NbO molecule: ESR and optical spectra in inert matrices at 4 °K; establishment of its ground electronic state as 4Σ

Abstract

NbO molecules, produced by the vaporization of a mixture of Nb metal and solid Nb₂O₅ or by passing O₂ gas over hot Nb metal, were trapped in solid Ne or Ar at 4°K and investigated by ESR and optical spectroscopy. Analysis of the ESR spectrum established that the molecule has a ⁴Σ ground state (as derived from a σδ² configuration) exhibiting large hyperfine (hf) splittings from interaction with the ⁹³Nb $\mathrm{(I=}\frac{9}{2})$ nucleus. Essentially all lines were accounted for as effectively ΔM_I=0, ±1, and ±2 transitions (or as multiple trapping sites).

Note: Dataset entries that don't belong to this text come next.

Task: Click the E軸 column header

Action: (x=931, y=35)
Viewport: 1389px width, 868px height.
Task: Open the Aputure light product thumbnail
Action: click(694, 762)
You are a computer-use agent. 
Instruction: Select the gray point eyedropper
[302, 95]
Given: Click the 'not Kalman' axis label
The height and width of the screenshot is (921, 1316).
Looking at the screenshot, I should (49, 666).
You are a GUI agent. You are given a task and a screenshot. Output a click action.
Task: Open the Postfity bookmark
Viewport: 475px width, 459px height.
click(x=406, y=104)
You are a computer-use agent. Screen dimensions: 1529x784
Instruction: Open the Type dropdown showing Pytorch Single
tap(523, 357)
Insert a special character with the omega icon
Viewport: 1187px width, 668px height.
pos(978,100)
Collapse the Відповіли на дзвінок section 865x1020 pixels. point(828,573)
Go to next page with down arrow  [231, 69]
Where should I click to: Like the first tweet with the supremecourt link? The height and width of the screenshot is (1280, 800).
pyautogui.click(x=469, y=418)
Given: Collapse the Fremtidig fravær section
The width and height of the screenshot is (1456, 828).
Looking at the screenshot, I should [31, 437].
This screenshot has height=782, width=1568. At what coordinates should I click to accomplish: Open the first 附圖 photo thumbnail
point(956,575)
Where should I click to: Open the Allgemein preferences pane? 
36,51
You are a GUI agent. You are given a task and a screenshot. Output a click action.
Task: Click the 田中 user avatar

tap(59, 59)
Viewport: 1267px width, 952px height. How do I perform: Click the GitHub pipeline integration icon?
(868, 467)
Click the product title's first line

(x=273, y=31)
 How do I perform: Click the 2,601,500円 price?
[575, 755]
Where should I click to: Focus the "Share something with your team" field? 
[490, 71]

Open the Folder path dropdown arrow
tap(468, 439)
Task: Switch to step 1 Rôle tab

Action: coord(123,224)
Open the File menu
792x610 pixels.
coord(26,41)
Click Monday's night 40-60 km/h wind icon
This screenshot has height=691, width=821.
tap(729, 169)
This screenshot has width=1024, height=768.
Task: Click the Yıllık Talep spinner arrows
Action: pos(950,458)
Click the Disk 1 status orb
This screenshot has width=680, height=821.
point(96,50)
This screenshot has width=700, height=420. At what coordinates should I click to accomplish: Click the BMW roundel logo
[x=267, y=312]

Hyperfine and g tensor elements have the following values in a neon matrix: g_∥=2.0023(10), $g_{\perp }\text{=1.9577(10)}$ , |A_∥(⁹³Nb)|=1587(1) MHz, and ${\mathrm{|A}}_{\perp }{(}^{93}\mathrm{Nb}\text{)|=1647(1)\hspace{0.17em}}\mathrm{MHz}$ . The magnetic parameter b ≅ 0.19 cm⁻¹ found in the gas phase optical spectrum is here determined to be b =0.165(1) cm⁻¹. These magnetic parameters are in accord with the expected electronic properties of NbO (assuming the A values are positive) and are compared with those of VO. Both Nb¹⁶O and Nb¹⁸O have been investigated by optical spectroscopy, and the spectra correlate well with gas phase data. The ⁴Σ⁻←X ⁴Σ⁻ blue system appears at 461.4 nm in a Ne matrix and contains several vibrational perturbations. At least five systems of bands appear between 530 and 740 nm. It is conjectured that the progression with (0,0) at 655.3 nm is a ⁴Σ←X ⁴Σ transition and that the remaining bands arise from a ⁴Π←X ⁴Σ system where the upper state is partially Hund's case (c) coupling. In the infrared the vibrational transition of NbO appears as a triplet at 965.5, 973.0, and 977.1 cm⁻¹ in neon; a similar triplet was recently observed in argon by Green, Korfmacher, and Gruen.